The Times, le Financial Times, le London Evening Standard et The Guardian ont publié la « fuite ».      Selon ces journaux, la délégation de l’UE a discuté pour la troisième fois avec la Première ministre  des conditions de la sortie du Royaume-Uni, en disant clairement que les négociations ne seraient ni simples ni indolores, au contraire de ce que May prétend. L’UE est prête à faire un exemple pour les pays qui voudraient partir. May ne sera pas, comme elle le promet dans sa campagne électorale, la négociatrice principale du Brexit. Elle ne pourra pas non plus participer aux réunions des chefs d’Etat et de gouvernement de l’UE. La négociation se déroulera entre David Davis et Michel Barnier. Et Juncker lui a assuré que le Brexit « ne sera pas un succès ».

Au cours d’une conférence de presse tenue quelques jours plus tard, Michel Barnier a confirmé les « fuites » et apporté de nouveaux éléments qui confirment le caractère illusoire des aspirations de Theresa May. Le Brexit sera pour le peuple britannique un processus long et difficile, qui ne commencera que lorsque le Royaume-Uni aura payé tout ce qu’il doit à l’Union européenne. Selon le Financial Times, la facture pourrait s’élever à 100 milliards d’euros. Deux autres préalables à l’engagement des négociations sur les conditions du Brexit sont le maintien des droits des ressortissants européens vivant au Royaume-Uni et le fait que la frontière entre l’Irlande du Nord et la République d’Irlande reste ouverte.

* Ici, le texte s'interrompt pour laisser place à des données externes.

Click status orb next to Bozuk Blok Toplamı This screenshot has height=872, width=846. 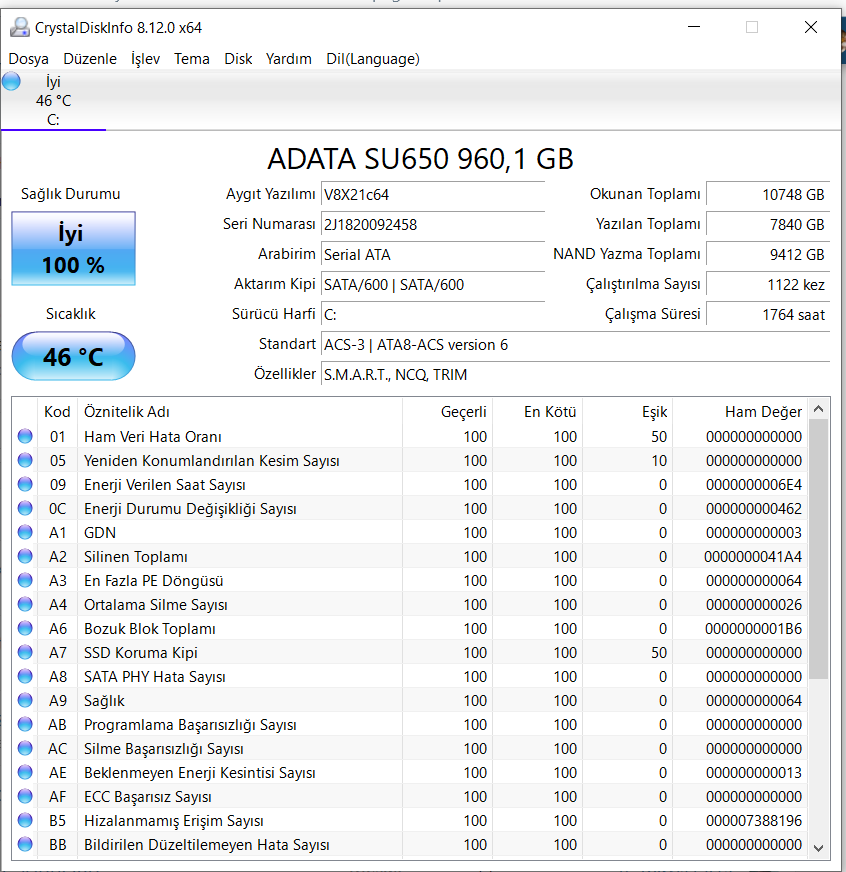pyautogui.click(x=25, y=628)
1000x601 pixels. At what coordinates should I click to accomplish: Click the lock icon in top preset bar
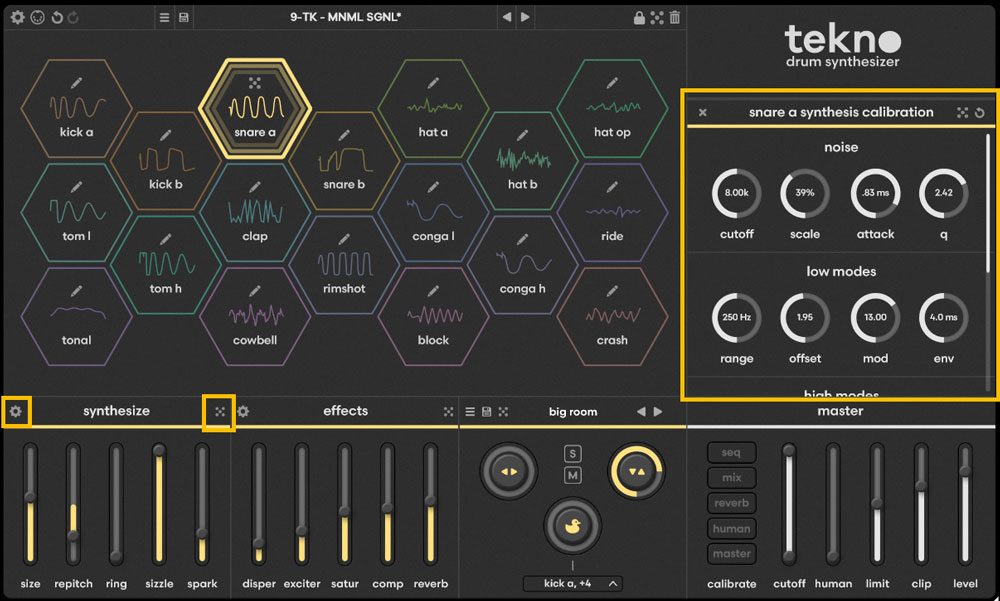tap(639, 18)
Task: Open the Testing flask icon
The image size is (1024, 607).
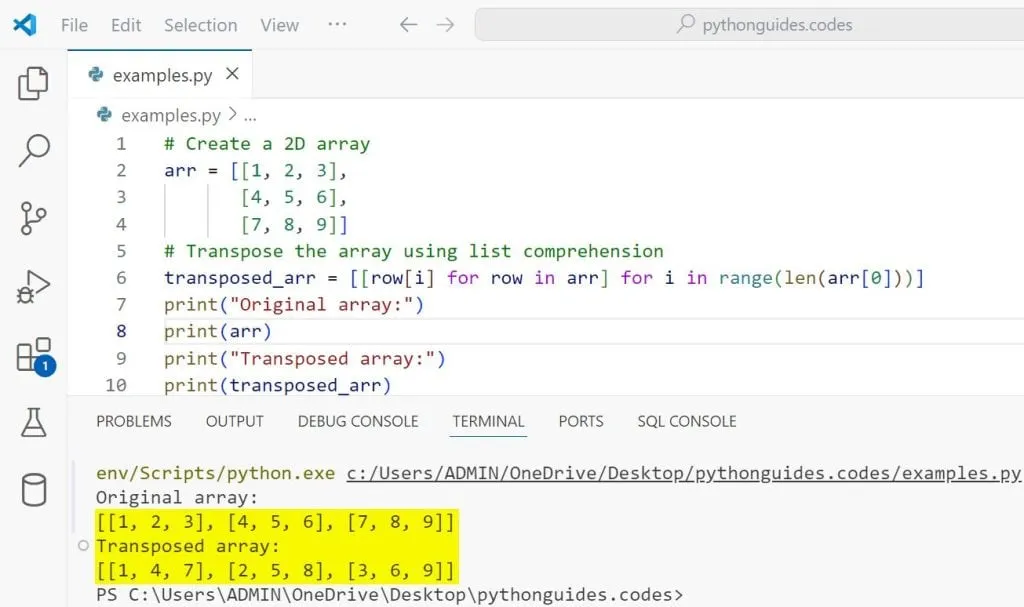Action: click(x=33, y=423)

May a réagi avec virulence aux « fuites » de Bruxelles, en accusant l’UE d’interférer dans les élections britanniques. « La position de la Commission européenne dans les négociations s’est durcie. Des menaces ont été proférées envers la Grande-Bretagne par des responsables politiques et des officiels. Le calendrier pour de tels actes a été délibérément planifié afin d’affecter le résultat de l’élection générale qui aura lieu le 8 juin », a-t-elle affirmé. Le porte-parole de Jean-Claude Juncker lui a répondu : « nous n’avons pas d’opinion à propos de l’opinion de May sur les élections. Cette semaine, nous avons déjà épuisé les 30 minutes hebdomadaires que nous consacrons au Brexit. » Donald Tusk, président du Conseil européen, lui a demandé « modération et mesure ».

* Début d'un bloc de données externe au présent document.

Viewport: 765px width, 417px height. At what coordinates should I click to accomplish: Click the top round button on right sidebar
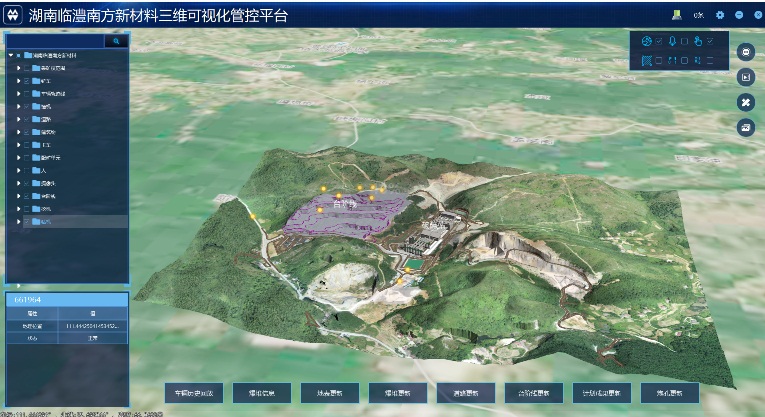pos(745,52)
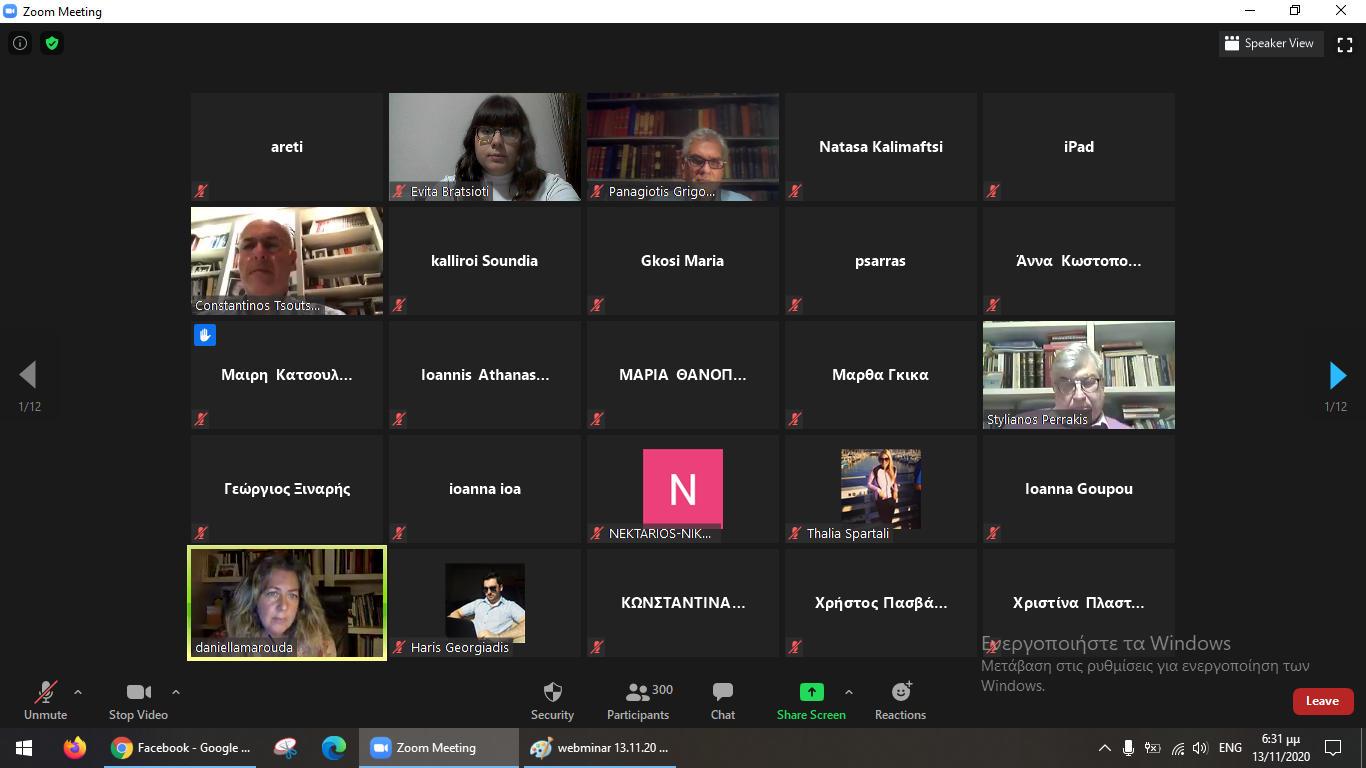The height and width of the screenshot is (768, 1366).
Task: Click the system tray volume icon
Action: (x=1200, y=748)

D’autres problèmes ajoutent de l’incertitude au Brexit. L’un d’entre eux est le statut de Londres en tant que centre financier mondial. Le rêve de transformer Londres en une Singapour-sur-Tamise n’a aucune chance de se réaliser si la City perd son passeport européen. Goldman-Sachs et HSBC ont déjà lancé des plans afin de transférer une partie de leurs services sur le continent. Francfort et Paris les attendent à bras ouverts.

Mais le principal danger reste l’éclatement du Royaume-Uni. Jusqu’à présent, l’Espagne avait opposé son veto à une entrée de l’Ecosse dans l’Union européenne si un nouveau référendum d’indépendance s’avérait victorieux. Mais elle vient de changer d’avis, dans le but de faire pression en vue d’une renégociation du statut de Gibraltar. Et différents secteurs commencent à dire qu’une Irlande unifiée serait acceptée sans problème au sein de l’UE.

Le vote du Brexit a ouvert une boîte de Pandore que l’autisme de Theresa May ne parvient pas à refermer. La situation au Royaume-Uni montre que sous le système capitaliste, en dehors donc de l’engagement d’une transition socialiste, la sortie de quelque pays que ce soit de l’Union européenne non seulement ne peut résoudre aucun des problèmes créés par la mondialisation néolibérale, mais n’apporterait sans doute que plus de misère et de souffrances pour les travailleurs et le peuple.